-- DATA FOR THIS EXERCISE follows --

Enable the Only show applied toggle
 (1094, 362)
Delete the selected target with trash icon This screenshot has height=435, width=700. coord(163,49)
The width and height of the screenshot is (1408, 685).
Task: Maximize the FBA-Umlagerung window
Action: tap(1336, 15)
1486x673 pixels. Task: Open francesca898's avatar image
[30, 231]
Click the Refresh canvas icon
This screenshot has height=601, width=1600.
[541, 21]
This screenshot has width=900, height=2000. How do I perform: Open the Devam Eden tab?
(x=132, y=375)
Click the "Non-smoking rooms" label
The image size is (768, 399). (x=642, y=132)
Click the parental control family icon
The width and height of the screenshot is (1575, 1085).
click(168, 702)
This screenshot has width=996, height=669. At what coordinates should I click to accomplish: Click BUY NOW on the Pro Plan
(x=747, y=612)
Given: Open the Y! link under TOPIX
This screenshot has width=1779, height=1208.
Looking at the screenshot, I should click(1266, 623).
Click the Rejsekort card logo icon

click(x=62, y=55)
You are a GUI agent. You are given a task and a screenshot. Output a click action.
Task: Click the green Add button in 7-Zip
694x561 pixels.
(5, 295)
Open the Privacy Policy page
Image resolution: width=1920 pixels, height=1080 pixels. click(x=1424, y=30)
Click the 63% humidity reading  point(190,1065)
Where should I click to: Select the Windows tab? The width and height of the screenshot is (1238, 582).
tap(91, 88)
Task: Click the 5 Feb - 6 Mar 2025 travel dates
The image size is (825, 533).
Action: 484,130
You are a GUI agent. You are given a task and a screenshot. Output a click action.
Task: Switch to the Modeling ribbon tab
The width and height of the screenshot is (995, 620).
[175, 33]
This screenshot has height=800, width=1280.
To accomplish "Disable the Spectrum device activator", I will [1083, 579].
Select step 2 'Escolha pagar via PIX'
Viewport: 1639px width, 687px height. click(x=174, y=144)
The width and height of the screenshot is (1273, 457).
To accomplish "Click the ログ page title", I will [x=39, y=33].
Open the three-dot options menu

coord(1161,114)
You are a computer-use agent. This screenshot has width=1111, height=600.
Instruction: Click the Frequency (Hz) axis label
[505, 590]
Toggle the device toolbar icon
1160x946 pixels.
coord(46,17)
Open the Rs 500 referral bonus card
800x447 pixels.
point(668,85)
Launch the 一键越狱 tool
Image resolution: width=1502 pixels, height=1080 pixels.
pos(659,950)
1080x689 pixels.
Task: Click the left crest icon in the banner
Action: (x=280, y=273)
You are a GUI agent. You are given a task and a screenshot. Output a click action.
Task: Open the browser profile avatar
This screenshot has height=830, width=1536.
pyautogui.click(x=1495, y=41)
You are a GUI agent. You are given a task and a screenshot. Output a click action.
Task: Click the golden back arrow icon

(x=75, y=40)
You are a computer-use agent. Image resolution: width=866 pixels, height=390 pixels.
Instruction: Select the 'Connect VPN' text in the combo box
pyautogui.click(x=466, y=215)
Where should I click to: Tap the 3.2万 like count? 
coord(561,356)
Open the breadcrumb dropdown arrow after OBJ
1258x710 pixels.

-- DATA FOR THIS EXERCISE concluded --

**BRIEF**
Could you repeat every record above exactly as it is written?

**ANSWER AREA**
Enable the Only show applied toggle
 (1094, 362)
Delete the selected target with trash icon This screenshot has height=435, width=700. coord(163,49)
The width and height of the screenshot is (1408, 685).
Task: Maximize the FBA-Umlagerung window
Action: tap(1336, 15)
1486x673 pixels. Task: Open francesca898's avatar image
[30, 231]
Click the Refresh canvas icon
This screenshot has height=601, width=1600.
[541, 21]
This screenshot has width=900, height=2000. How do I perform: Open the Devam Eden tab?
(x=132, y=375)
Click the "Non-smoking rooms" label
The image size is (768, 399). (x=642, y=132)
Click the parental control family icon
The width and height of the screenshot is (1575, 1085).
click(168, 702)
This screenshot has width=996, height=669. At what coordinates should I click to accomplish: Click BUY NOW on the Pro Plan
(x=747, y=612)
Given: Open the Y! link under TOPIX
This screenshot has width=1779, height=1208.
Looking at the screenshot, I should click(1266, 623).
Click the Rejsekort card logo icon

click(x=62, y=55)
You are a GUI agent. You are given a task and a screenshot. Output a click action.
Task: Click the green Add button in 7-Zip
694x561 pixels.
(5, 295)
Open the Privacy Policy page
Image resolution: width=1920 pixels, height=1080 pixels. click(x=1424, y=30)
Click the 63% humidity reading  point(190,1065)
Where should I click to: Select the Windows tab? The width and height of the screenshot is (1238, 582).
tap(91, 88)
Task: Click the 5 Feb - 6 Mar 2025 travel dates
The image size is (825, 533).
Action: 484,130
You are a GUI agent. You are given a task and a screenshot. Output a click action.
Task: Switch to the Modeling ribbon tab
The width and height of the screenshot is (995, 620).
[175, 33]
This screenshot has height=800, width=1280.
To accomplish "Disable the Spectrum device activator", I will [1083, 579].
Select step 2 'Escolha pagar via PIX'
Viewport: 1639px width, 687px height. click(x=174, y=144)
The width and height of the screenshot is (1273, 457).
To accomplish "Click the ログ page title", I will [x=39, y=33].
Open the three-dot options menu

coord(1161,114)
You are a computer-use agent. This screenshot has width=1111, height=600.
Instruction: Click the Frequency (Hz) axis label
[505, 590]
Toggle the device toolbar icon
1160x946 pixels.
coord(46,17)
Open the Rs 500 referral bonus card
800x447 pixels.
point(668,85)
Launch the 一键越狱 tool
Image resolution: width=1502 pixels, height=1080 pixels.
pos(659,950)
1080x689 pixels.
Task: Click the left crest icon in the banner
Action: (x=280, y=273)
You are a GUI agent. You are given a task and a screenshot. Output a click action.
Task: Open the browser profile avatar
This screenshot has height=830, width=1536.
pyautogui.click(x=1495, y=41)
You are a GUI agent. You are given a task and a screenshot. Output a click action.
Task: Click the golden back arrow icon

(x=75, y=40)
You are a computer-use agent. Image resolution: width=866 pixels, height=390 pixels.
Instruction: Select the 'Connect VPN' text in the combo box
pyautogui.click(x=466, y=215)
Where should I click to: Tap the 3.2万 like count? 
coord(561,356)
Open the breadcrumb dropdown arrow after OBJ
1258x710 pixels.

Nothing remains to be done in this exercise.